Ash Woody (African American Studies)
Ash Woody is an Assistant Professor of African American Studies at California State University, Fullerton. A sociologist by training, they use ethnographic and in-depth interview methods to study connections between race, place, and emotions. Their current project, “Race, Space, and Resistance in America’s Whitest Big City” examines the emotional dimensions of racism experienced by Black and communities of color in Portland, Oregon- the demographically whitest big city in the United States. They are also interested in the ways urban and suburban inequalities are tied to racialized emotions. Dr. Woody’s academic work has been featured in academic journals such as Sociology of Race and Ethnicity, Social Problems, and Sociological Perspectives.
Laurie Walsh (Anthropology, Great Basin College)
(Mantjiltjarra women and men hunting in the Western Desert tali (sandhill) country, 2002. )
In 2002, 2002, and 2004 I was lucky enough to conduct field work with residents of Kiwikurra, a remote Aboriginal community in western Australia. My intent was to study the social meaning of traditional camping places, but unfortunately for me and tragically for the community, three cyclones joined together and Kiwikurra was flooded. Members of the community were evacuated and displaced for many months. They were not able to use, embrace, and honor their traditional home country, and it hurt their souls. Many families returned in the summer of 2002 but many permanently left Kiwikurra. The event changed their lives and it challenge me.
As a neophyte ethnographer I suddenly had to face the reality of my ethnographic ‘subjects’ being displaced and in a situation that was brutal. The majority of the community was moved to a “refugee” camp a long distance from their homes. This resulted in discomfort, illness, and alcohol-related chaos. It was terrible and tragic. As a PhD student I knew I just had to carry on the best I could so I interviewed folks about traditional matters all the while trying to understand what was really very abnormal circumstances. I am still not sure about that part. A few months passed and people were finally able to return to places more familiar. I rented a 4WD and followed. And it was wandering the Western Desert in that vehicle where I truly met these folks and could learn about their lives at home and as displaced people. As students we learn the 1, 2, 3, 4s of field work, if we are lucky. But doing ethnography is fraught with difficulties and unexpected challenges as much as it is a joyful learning experience.
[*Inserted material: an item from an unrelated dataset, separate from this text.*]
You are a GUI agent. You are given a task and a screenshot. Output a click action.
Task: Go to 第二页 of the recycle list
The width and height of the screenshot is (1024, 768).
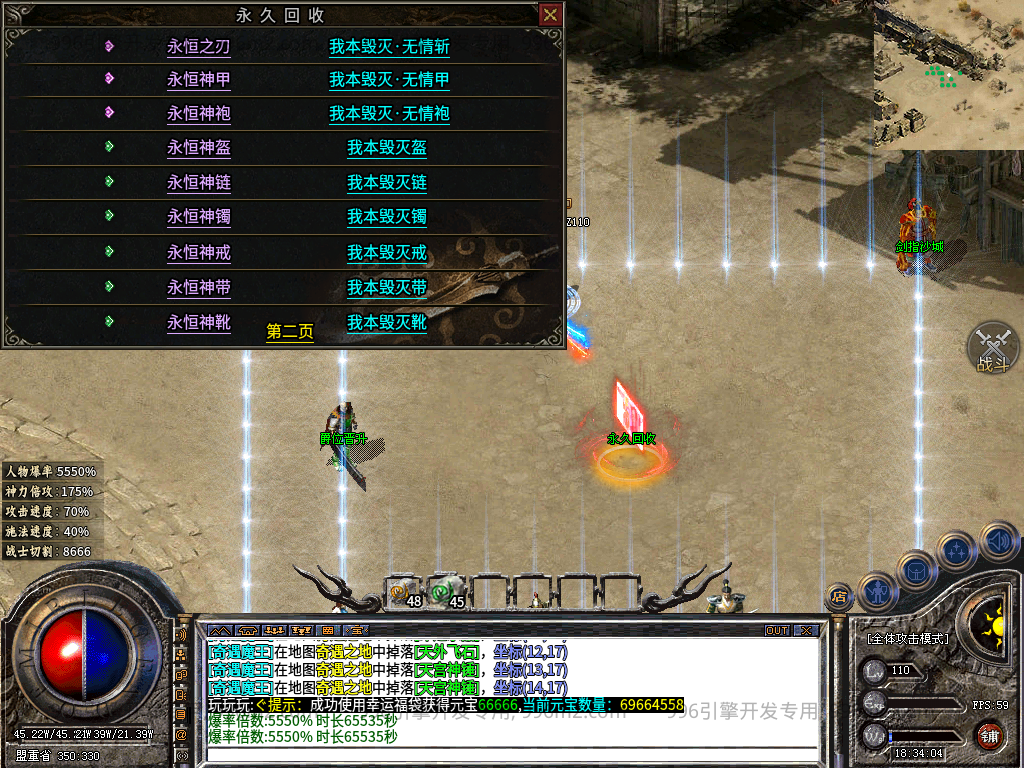coord(290,332)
It has only been in the past year that I have realized that I was suffering from a kind of post traumatic stress in enduring the ordeal in the refugee camp where acute and chronic alcohol abuse and addiction was far too common. It was much better later on, but I had been affected. With no one to talk to who understood my circumstances I really could not deal with it honestly. Field work in distant places can be wonderful, but we need to acknowledge and learn about the difficulties and face those head on in our field work and accounts of other people’s lives.
Jayne Howell (Anthropology, CSULB)
Jayne Howell is a professor in the Anthropology department and co-director of the Latin American Studies Program at CSU Long Beach. She earned her Ph.D. at the State University of New York at Stony Brook. Her long-term ethnographic research has focused on the intersection of gender, education and employment in rural and urban Oaxaca, Mexico. As part of this, she has studied informal sector employment, including domestic servants and food vendors. She has also conducted applied research projects in Southern California regarding use of public transportation and recycling habits.